Uncertainty Pushes Central Banks To Be More Prudent
A slowdown in economic growth in 2020 and a series of rate cuts by the Fed
- The escalation of trade tensions at the beginning of May between the US and China prompted us to revise our economic scenario over the past few months.
- We adapt the growth outlook on advanced economies for 2019 after strong Q1 results and dovish measures from central banks. As long as uncertainties caused by trade tensions and Brexit remain, we expect investment plans to be postponed and weak consumption.
- The growth upside potential for 2020 is thus more limited and will depend on the resolution of uncertainties and improvements on economic fundamentals. We downgraded the outlook more aggressively for emerging markets, especially for India and Brazil.

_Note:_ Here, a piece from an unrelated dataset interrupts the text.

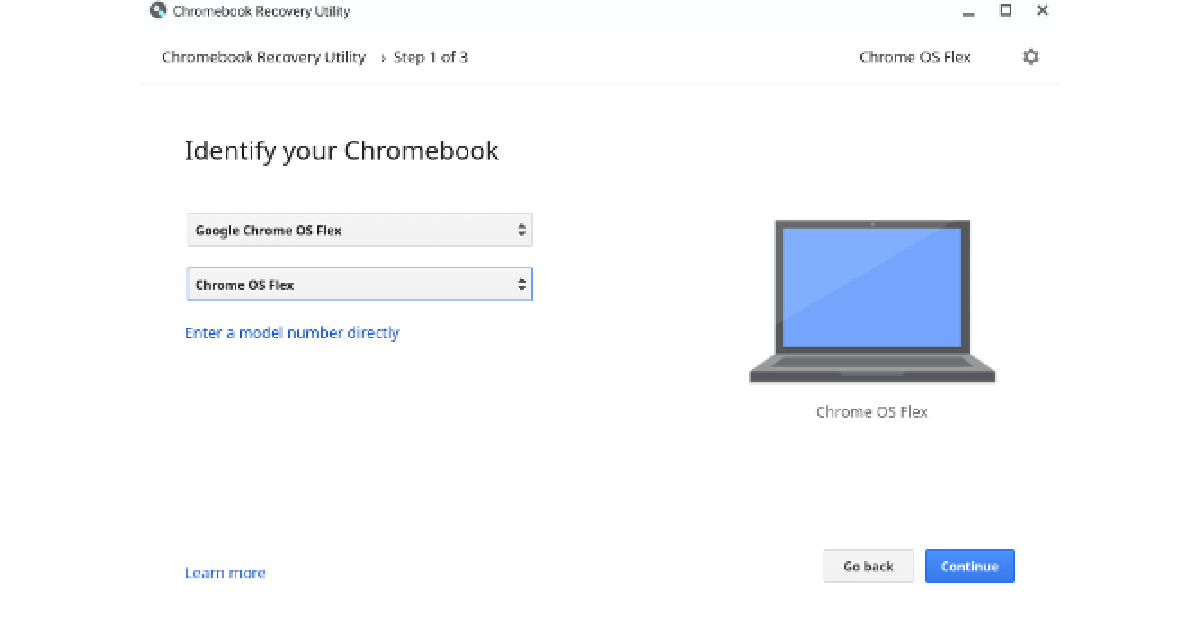Viewport: 1200px width, 628px height.
Task: Expand the product dropdown below the manufacturer
Action: coord(359,285)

- Central banks in advanced economies are adopting a more dovish stance as growth remains fragile and inflation is muted. In particular, we changed our outlook for the Fed and expect two rate cuts this year (July and September) and one more mid-2020. No major change for the ECB outlook but the most likely next move of the ECB would be a cut in the deposit rate, to -0.50% from -0.40% if the situation deteriorates.
- The change in our outlook for the Fed has an impact on our US bond yield targets. We now expect the 2-year yield to stabilize towards 1.75% in one year and 2.25% for the 10-year yield over the same time period. We left our bond yield outlook for the German 10-year unchanged at -0.60% and 0.10% respectively.